Her career started at her first open mic. Sixteen years later Linda is still making audiences laugh.
Always Made Me Laugh
I’d been waiting for comedian Linda Belt to perform at a venue closer to where I live.
Linda and I first met when we were students at Rutgers College. She was hilarious. Linda always made me laugh.
We got reunited at a college reunion in 2005 and I learned she was a professional comedian. Two years ago, we found each other on Facebook.
Finally, in February my husband and I caught one of her shows about an hour and a half from home just as the coronavirus was starting to spread. No masks and no social distancing yet; only hand sanitizer.
Linda was part of a trio of hilarious lady comedians performing at Sellersville Theatre in PA on a Sunday night.
I recently interviewed Linda.
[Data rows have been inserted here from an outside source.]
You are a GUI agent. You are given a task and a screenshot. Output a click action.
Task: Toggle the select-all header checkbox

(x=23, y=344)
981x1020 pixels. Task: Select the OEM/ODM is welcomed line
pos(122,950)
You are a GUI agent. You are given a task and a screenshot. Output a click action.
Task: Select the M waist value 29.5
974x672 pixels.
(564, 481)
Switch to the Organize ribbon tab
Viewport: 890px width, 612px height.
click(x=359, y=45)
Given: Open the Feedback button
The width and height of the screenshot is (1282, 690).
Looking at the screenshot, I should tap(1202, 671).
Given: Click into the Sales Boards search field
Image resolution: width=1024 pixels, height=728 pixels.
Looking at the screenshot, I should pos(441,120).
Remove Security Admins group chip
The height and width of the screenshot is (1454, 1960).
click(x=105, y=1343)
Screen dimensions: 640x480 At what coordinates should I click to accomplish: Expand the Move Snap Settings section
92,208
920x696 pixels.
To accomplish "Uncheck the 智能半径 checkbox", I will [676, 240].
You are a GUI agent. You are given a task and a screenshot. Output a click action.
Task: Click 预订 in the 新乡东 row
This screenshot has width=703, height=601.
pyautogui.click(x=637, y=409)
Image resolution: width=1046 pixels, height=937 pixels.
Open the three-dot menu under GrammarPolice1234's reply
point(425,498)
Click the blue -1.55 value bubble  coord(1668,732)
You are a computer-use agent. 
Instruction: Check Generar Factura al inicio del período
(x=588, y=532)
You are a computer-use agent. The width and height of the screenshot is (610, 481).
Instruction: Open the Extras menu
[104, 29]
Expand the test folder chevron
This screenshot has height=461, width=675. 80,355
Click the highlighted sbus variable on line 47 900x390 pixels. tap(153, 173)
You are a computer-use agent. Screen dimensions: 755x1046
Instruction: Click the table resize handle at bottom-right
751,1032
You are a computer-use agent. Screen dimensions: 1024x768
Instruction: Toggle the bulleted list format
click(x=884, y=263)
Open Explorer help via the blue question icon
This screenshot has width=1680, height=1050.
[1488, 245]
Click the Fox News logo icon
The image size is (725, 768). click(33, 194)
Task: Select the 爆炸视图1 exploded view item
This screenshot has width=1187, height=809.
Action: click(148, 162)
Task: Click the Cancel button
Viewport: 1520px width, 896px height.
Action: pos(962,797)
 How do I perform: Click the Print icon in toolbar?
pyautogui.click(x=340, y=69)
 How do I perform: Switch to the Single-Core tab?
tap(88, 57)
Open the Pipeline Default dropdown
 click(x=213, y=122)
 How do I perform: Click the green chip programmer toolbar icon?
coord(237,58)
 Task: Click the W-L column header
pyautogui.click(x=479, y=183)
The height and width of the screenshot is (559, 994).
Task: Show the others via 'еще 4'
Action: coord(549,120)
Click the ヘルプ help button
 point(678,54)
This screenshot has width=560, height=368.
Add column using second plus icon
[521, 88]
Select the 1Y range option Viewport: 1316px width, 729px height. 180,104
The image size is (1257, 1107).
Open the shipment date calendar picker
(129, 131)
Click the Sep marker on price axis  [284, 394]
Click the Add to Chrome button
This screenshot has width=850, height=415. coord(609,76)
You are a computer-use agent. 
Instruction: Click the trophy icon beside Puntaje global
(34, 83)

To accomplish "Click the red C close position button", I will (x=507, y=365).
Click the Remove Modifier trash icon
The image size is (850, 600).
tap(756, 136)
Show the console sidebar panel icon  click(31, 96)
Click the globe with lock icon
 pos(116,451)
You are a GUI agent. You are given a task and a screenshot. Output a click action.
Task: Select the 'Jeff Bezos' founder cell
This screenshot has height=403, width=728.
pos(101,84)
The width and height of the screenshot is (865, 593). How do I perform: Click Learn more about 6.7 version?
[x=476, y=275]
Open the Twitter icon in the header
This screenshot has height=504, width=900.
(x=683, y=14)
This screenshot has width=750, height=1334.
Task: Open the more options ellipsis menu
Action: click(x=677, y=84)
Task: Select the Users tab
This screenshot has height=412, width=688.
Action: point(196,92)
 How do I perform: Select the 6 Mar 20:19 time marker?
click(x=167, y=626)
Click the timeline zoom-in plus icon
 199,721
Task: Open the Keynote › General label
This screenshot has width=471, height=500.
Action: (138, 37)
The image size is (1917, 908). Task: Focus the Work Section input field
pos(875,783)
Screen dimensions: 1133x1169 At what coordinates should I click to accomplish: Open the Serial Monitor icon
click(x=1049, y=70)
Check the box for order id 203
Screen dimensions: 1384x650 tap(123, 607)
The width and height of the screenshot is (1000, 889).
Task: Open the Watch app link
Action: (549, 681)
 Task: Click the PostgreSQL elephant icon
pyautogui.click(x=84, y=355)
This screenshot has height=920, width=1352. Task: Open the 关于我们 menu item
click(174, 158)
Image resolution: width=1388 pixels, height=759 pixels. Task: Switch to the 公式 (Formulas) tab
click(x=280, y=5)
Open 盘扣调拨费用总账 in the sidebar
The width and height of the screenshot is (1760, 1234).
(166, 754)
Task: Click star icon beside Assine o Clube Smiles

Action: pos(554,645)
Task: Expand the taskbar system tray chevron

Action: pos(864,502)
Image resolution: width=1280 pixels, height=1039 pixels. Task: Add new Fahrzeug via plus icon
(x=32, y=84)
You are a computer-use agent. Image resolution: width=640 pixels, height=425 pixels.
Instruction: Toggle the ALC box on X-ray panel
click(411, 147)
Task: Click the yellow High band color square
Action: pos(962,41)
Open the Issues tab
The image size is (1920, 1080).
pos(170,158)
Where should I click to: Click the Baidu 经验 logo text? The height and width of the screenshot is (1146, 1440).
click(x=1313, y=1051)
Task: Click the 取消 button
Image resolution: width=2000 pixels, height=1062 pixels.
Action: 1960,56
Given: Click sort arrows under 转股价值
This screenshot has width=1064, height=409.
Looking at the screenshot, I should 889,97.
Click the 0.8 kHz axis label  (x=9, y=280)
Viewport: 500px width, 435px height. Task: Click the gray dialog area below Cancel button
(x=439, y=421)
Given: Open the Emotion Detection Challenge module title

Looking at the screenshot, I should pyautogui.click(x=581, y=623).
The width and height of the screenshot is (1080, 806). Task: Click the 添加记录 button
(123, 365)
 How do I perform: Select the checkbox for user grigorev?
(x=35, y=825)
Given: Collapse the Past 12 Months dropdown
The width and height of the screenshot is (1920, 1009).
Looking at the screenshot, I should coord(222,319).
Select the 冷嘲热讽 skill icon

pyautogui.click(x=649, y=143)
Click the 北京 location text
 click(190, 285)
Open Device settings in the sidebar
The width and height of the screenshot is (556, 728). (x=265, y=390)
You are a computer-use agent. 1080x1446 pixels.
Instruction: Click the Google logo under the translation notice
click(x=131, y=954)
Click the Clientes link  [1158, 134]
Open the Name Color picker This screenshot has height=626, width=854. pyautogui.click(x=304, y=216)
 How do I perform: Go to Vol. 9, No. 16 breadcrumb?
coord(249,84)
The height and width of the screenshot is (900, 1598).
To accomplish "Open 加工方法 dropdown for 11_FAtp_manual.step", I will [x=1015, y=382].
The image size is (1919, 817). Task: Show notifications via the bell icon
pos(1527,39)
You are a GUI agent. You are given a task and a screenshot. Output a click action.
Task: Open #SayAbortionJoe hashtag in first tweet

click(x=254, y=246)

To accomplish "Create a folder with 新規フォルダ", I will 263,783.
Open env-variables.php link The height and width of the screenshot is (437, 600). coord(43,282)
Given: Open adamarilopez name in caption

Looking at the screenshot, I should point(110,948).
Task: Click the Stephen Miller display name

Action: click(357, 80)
She shared how she got started, her joke writing process, the types of audiences she makes laugh, what it’s like to work and live as a comedian, how to deal with hecklers, and challenges of age and gender, how to be funny in the time of Corona, and much more.
Linda, a transplant from Jersey City, NJ, hasn’t forgotten the day her life as a professional comedian began. It all started on a January Saturday in 2004 in suburban Connecticut.
Never a Class Clown
One of the first questions I asked Linda was if she was ever voted class clown. Her peers didn’t think she was the class clown but she made them laugh.
“My friends always told me I was funny all through out my school years. I was a prankster, but such a good student that I never got caught.”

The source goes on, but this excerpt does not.